Items from a data source:
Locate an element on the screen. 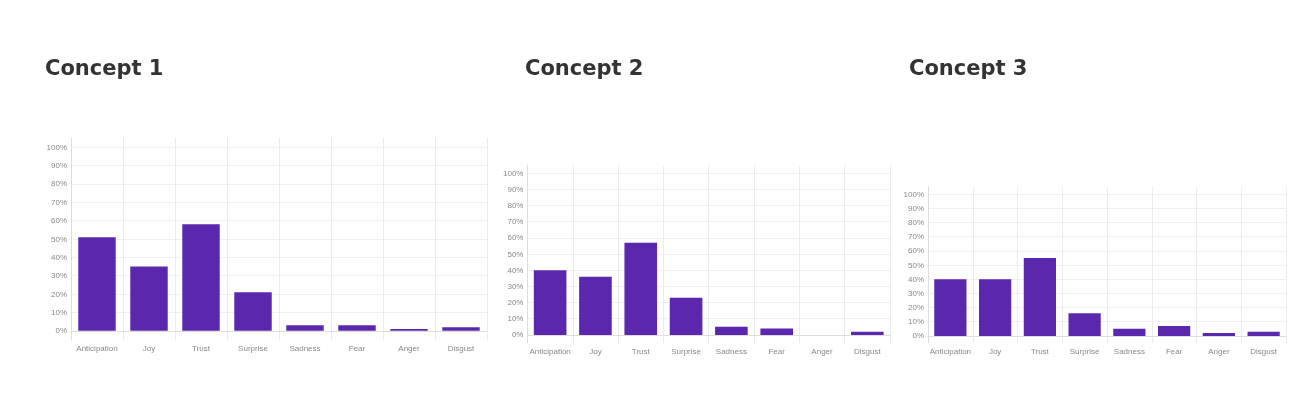  chart-title: Concept 3 is located at coordinates (968, 68).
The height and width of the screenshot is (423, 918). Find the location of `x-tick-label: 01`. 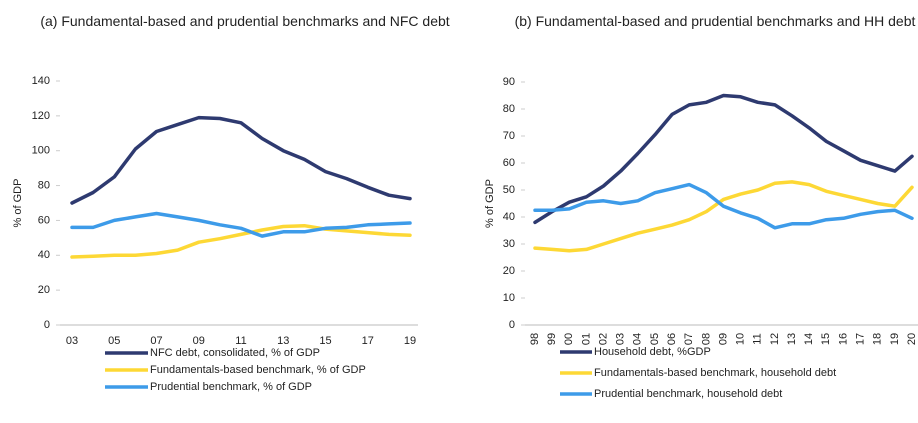

x-tick-label: 01 is located at coordinates (586, 339).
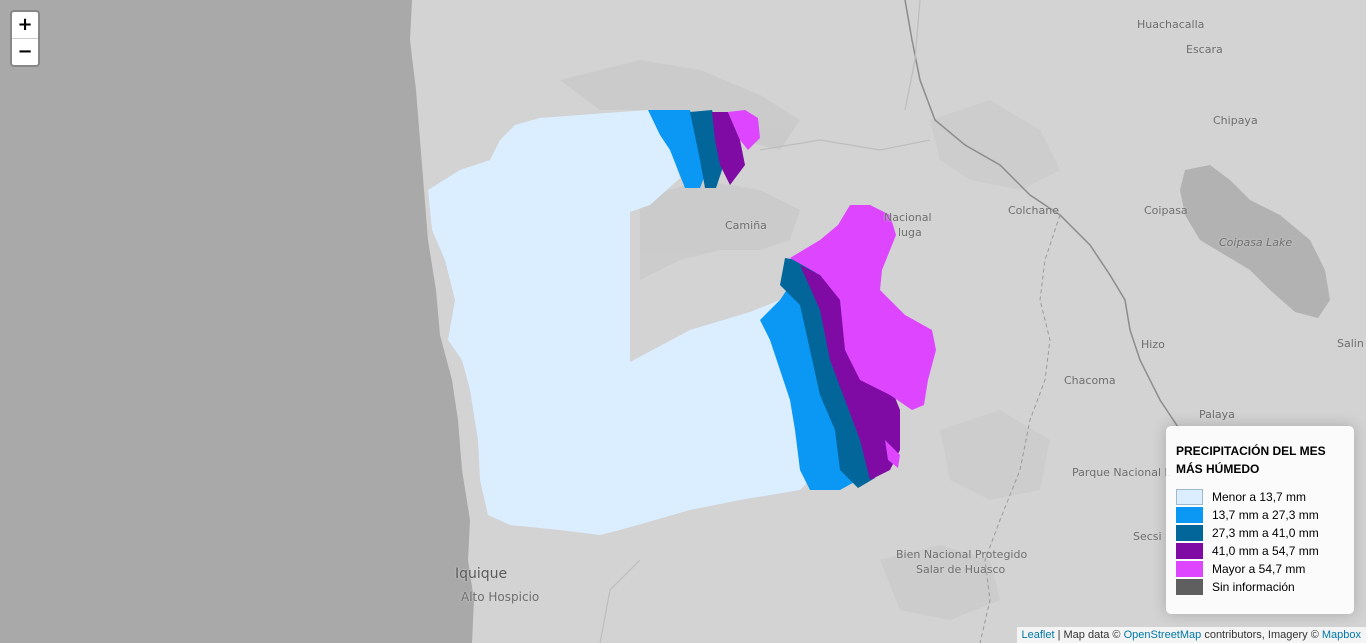 Image resolution: width=1366 pixels, height=643 pixels. I want to click on openstreetmap-link: OpenStreetMap, so click(1162, 635).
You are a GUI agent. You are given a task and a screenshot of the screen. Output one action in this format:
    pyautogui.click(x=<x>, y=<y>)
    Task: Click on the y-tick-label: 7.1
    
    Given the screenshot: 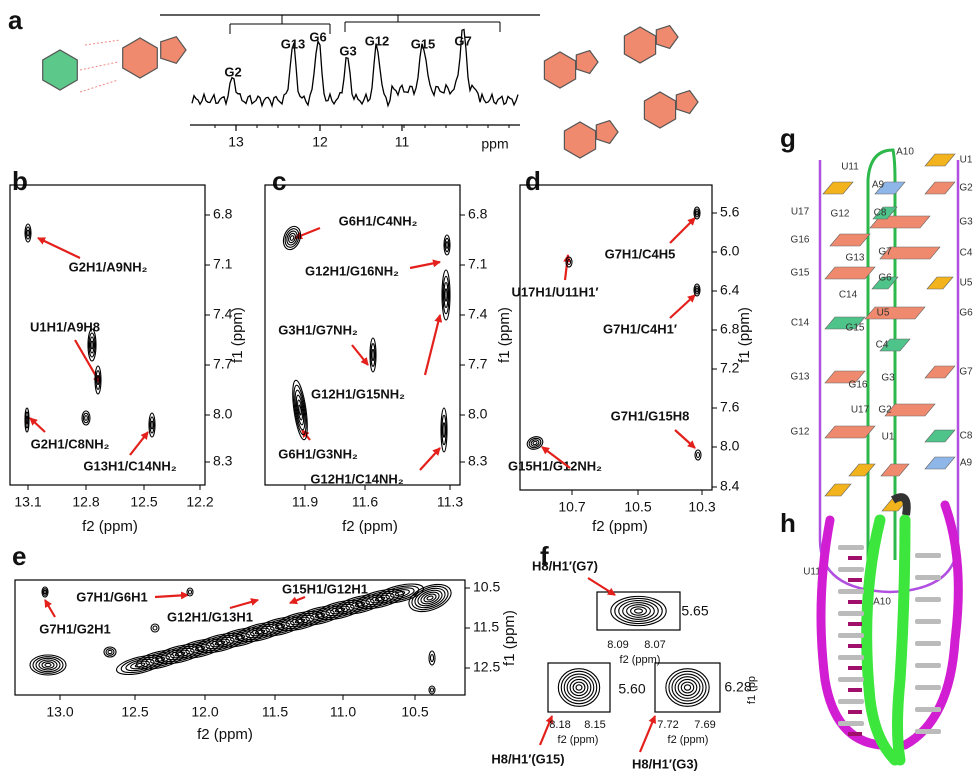 What is the action you would take?
    pyautogui.click(x=478, y=264)
    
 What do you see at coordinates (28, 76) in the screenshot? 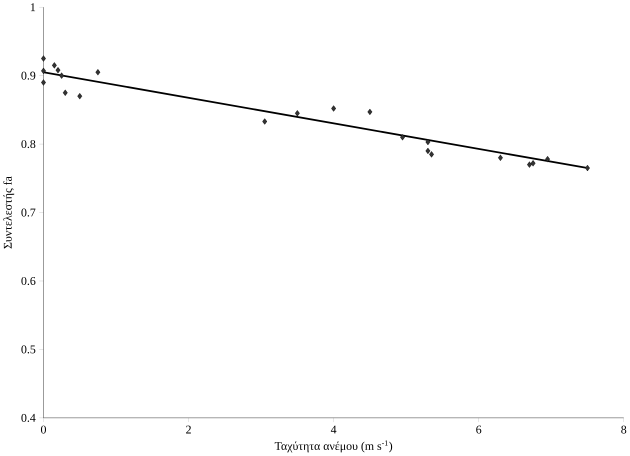
I see `y-tick-label: 0.9` at bounding box center [28, 76].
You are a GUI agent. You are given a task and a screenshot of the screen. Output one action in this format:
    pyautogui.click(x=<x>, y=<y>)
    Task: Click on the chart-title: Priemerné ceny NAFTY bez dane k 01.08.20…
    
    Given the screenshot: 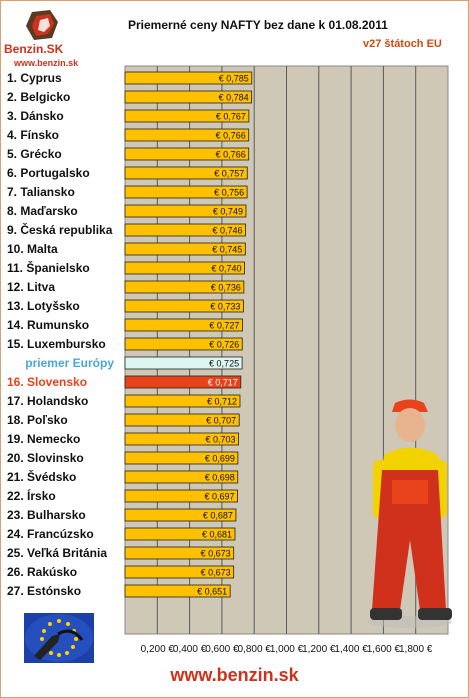 What is the action you would take?
    pyautogui.click(x=258, y=25)
    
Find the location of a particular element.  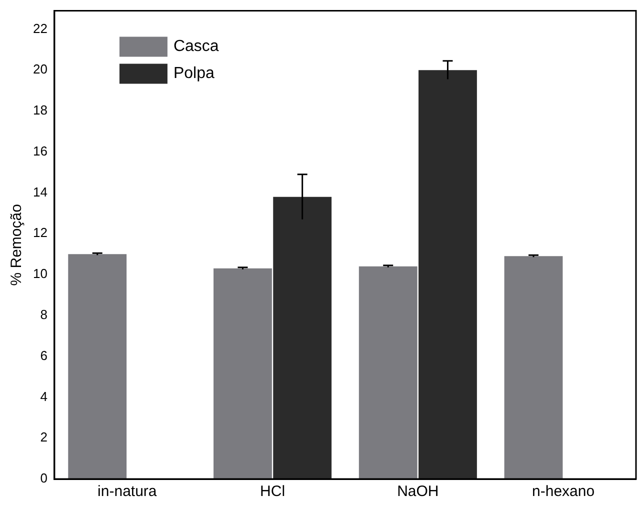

TASK TO CARRY OUT - Lay out the lines as a numbered list, beginning with the line containing "What do you" and continuing through the line containing "center [28, 76].", both included, with blank lines omitted. Leave the pictures out of the list.

YOUR RESPONSE -
1.  What do you see at coordinates (28, 76) in the screenshot? 
2. I see `y-tick-label: 0.9` at bounding box center [28, 76].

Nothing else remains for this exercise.